Abstract

Background

The prevalence of diabetic foot ulcers (DFUs) has caused serious harm to human health. To date, a highly effective treatment is lacking. Long noncoding RNA X-inactive specific transcript (lncRNA XIST) has been the subject of mounting research studies, all of which have found that it serves as a protective factor against certain diseases; however, its function in DFUs is not entirely understood. This study was performed to determine the importance of the lncRNA XIST in the pathogenesis and biological function of DFUs.

Methods

Diabetic ulcer skin from rats was analysed using haematoxylin-eosin (HE), Masson’s trichrome, and immunohistochemistry (IHC) staining. The differences in the expression of genes and proteins were examined with real-time quantitative polymerase chain reaction (RT–qPCR) and Western blotting. Next, the interaction was verified with a dual luciferase gene reporter assay. In addition, CCK-8, Transwell, and wound healing assays were used to assess the proliferation and migration of HaCaT cells.

Results

The lncRNA XIST and epidermal growth factor receptor (EGFR) were downregulated, while microRNA-126-3p (miR-126-3p) was increased in diabetic ulcer rat skin tissues and high glucose-induced HaCaT cells. In addition, we found that the lncRNA XIST binds to miR-126-3p and that EGFR is directly targeted by miR‑126‑3p.

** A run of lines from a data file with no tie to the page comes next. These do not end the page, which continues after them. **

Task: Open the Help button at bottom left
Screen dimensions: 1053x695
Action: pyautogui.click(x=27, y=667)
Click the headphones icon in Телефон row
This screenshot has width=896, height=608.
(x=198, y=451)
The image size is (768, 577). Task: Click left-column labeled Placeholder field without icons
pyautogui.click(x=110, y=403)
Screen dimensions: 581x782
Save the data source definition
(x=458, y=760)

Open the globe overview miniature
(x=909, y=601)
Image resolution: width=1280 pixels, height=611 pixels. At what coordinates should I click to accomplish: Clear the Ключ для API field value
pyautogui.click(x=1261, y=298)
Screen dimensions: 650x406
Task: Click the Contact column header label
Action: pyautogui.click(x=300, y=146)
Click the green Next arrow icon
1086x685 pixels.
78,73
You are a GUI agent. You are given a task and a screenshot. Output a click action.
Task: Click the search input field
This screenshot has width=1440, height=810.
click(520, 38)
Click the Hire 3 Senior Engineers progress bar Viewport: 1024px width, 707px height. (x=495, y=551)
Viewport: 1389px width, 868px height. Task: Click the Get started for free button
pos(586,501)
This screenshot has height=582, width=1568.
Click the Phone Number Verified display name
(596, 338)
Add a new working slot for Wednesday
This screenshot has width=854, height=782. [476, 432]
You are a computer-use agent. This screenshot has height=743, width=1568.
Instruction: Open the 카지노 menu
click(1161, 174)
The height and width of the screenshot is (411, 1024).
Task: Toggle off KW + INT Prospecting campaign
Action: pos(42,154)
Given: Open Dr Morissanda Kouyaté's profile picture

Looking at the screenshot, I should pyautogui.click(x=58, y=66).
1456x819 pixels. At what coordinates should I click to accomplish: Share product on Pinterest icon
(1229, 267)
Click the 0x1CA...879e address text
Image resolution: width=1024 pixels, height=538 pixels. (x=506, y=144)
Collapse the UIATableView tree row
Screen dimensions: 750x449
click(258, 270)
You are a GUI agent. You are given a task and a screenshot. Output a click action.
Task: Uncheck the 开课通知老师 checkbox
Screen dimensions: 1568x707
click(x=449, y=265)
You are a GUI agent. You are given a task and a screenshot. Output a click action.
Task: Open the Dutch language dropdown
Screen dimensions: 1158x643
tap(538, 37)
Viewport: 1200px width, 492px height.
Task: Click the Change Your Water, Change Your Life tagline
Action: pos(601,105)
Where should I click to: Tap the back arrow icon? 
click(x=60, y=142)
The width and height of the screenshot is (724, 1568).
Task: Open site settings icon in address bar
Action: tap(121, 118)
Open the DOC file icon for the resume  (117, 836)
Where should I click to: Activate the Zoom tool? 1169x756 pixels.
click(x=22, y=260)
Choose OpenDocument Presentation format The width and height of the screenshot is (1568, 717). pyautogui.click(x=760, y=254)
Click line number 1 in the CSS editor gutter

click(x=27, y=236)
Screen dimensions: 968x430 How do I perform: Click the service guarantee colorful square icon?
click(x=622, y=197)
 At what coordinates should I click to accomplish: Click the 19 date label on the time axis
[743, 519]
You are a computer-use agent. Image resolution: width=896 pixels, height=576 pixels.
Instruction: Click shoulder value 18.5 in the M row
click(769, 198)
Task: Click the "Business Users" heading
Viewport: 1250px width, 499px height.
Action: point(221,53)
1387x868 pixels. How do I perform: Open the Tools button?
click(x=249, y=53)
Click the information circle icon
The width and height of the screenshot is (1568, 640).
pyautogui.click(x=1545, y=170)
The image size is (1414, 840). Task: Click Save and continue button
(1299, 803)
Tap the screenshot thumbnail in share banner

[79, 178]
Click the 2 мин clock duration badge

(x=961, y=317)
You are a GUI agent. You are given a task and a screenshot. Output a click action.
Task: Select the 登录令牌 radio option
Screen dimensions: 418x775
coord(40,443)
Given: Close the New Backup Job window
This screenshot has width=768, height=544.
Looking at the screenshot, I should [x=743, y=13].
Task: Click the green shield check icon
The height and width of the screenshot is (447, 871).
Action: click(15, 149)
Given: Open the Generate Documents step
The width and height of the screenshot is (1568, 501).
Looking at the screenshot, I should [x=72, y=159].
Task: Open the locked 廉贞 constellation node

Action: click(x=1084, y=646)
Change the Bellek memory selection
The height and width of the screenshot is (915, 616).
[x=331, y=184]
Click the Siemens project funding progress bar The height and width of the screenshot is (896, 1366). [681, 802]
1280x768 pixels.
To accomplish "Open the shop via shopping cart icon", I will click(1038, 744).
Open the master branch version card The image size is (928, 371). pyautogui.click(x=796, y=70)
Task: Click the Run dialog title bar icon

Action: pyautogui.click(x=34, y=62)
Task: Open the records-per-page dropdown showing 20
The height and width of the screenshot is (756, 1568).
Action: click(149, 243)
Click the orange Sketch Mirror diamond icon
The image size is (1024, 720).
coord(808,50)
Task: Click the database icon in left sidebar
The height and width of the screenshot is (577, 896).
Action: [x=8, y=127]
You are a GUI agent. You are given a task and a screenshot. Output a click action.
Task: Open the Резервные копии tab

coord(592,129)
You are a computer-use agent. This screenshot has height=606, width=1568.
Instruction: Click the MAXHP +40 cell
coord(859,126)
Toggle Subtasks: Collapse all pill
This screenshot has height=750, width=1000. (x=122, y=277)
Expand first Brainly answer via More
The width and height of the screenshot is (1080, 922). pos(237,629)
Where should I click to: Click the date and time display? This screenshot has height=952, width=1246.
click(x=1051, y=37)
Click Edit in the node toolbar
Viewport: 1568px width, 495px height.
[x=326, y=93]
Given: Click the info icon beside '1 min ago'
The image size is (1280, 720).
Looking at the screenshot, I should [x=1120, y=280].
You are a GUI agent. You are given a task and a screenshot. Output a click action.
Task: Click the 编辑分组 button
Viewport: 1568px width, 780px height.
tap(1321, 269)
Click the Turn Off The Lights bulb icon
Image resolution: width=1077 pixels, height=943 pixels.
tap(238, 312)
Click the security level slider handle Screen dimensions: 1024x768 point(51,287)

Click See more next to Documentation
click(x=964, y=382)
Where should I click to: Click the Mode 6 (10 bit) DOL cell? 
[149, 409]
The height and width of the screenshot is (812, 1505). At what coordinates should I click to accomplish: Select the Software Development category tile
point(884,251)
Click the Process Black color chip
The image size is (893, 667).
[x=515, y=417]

Silencing XIST contributed to upregulated miR-126-3p expression, thus lowering EGFR levels and inhibiting the proliferative and migratory abilities of high glucose-treated HaCaT cells; however, the miR-126-3p inhibitor and overexpression of EGFR reversed this effect.

Conclusion

Decreased lncRNA XIST expression inhibits the proliferative and migratory abilities of high glucose-induced HaCaT cells by modulating the miR-126-3p/EGFR axis, causing delayed wound healing.